The Love Race is a 1931 British comedy film directed by Lupino Lane and starring Stanley Lupino, Jack Hobbs and Dorothy Boyd. It was adapted by Edwin Greenwood from Stanley Lupino's play of the same name and was produced by British International Pictures. It was shot at the company's Elstree Studios outside London. The film's sets were designed by the art director Duncan Sutherland. A very young – and blonde – Ida Lupino appears in the chorus.

==Plot==
A mix-up with suitcases lands a wealthy racing driver into an embarrassing situation with his fiancée at a party.

==Cast==
- Stanley Lupino as Reggie Powley
- Jack Hobbs as Bobbie Mostyn
- Dorothy Boyd as Ida Mostyn
- Dorothy Bartlam as Rita Payne
- Frank Perfitt as Mr Powley
- Wallace Lupino as Ferdinand Fish
- Arty Ash as Eustace
- Florence Vie as Mrs Mostyn
- Doris Rogers as Nernice Dawn

== Reception ==
Film Weekly wrote: "The Love Race, appropriately enough, moves with welcome speed, and it succeeds, by the variety and number of its 'gags,' in providing happy entertainment for the many who revel in humour of the music-hall-brand.
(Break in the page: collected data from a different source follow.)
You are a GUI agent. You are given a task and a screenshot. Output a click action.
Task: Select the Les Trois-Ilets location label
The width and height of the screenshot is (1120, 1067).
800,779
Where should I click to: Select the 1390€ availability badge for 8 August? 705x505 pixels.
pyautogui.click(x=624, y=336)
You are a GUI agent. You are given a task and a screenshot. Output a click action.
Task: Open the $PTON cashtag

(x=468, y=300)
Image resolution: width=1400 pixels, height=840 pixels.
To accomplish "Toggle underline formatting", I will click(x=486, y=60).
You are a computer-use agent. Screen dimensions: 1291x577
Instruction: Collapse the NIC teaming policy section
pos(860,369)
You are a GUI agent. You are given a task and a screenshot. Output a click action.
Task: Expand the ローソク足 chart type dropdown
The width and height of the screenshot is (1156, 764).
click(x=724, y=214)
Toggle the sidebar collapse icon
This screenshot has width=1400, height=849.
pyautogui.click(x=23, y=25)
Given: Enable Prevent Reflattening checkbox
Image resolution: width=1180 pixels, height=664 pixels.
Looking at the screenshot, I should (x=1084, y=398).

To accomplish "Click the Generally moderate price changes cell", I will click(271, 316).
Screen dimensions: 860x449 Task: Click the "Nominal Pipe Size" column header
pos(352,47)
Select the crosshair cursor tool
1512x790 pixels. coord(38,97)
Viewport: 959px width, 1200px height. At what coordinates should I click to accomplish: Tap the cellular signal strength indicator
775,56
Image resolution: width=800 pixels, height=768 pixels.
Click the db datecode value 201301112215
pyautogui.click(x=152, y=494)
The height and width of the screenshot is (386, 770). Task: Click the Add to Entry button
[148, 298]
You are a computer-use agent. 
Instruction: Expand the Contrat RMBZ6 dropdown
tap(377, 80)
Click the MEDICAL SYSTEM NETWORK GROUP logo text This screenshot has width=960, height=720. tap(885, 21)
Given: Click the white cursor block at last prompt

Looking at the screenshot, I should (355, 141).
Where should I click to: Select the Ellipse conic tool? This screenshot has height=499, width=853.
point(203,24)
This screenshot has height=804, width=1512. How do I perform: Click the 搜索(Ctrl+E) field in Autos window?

Stanley Lupino and Jacks Hobbs put in some high-pressure, work, while Dorothy Bartlam, making the most of thin part, indicates what she could do if given scope for her ability."

Kine Weekly wrote: "A refreshing farcical comedy with music, an adaptation of the Gaiety Theatre success, in which familiar gags and conventional slapstick situations are put over with that joie de vivre which gives the illusion of newness and spontaneity. The star, ably supported by a strong West End cast, puts in good work, while the quality of the production is excellent."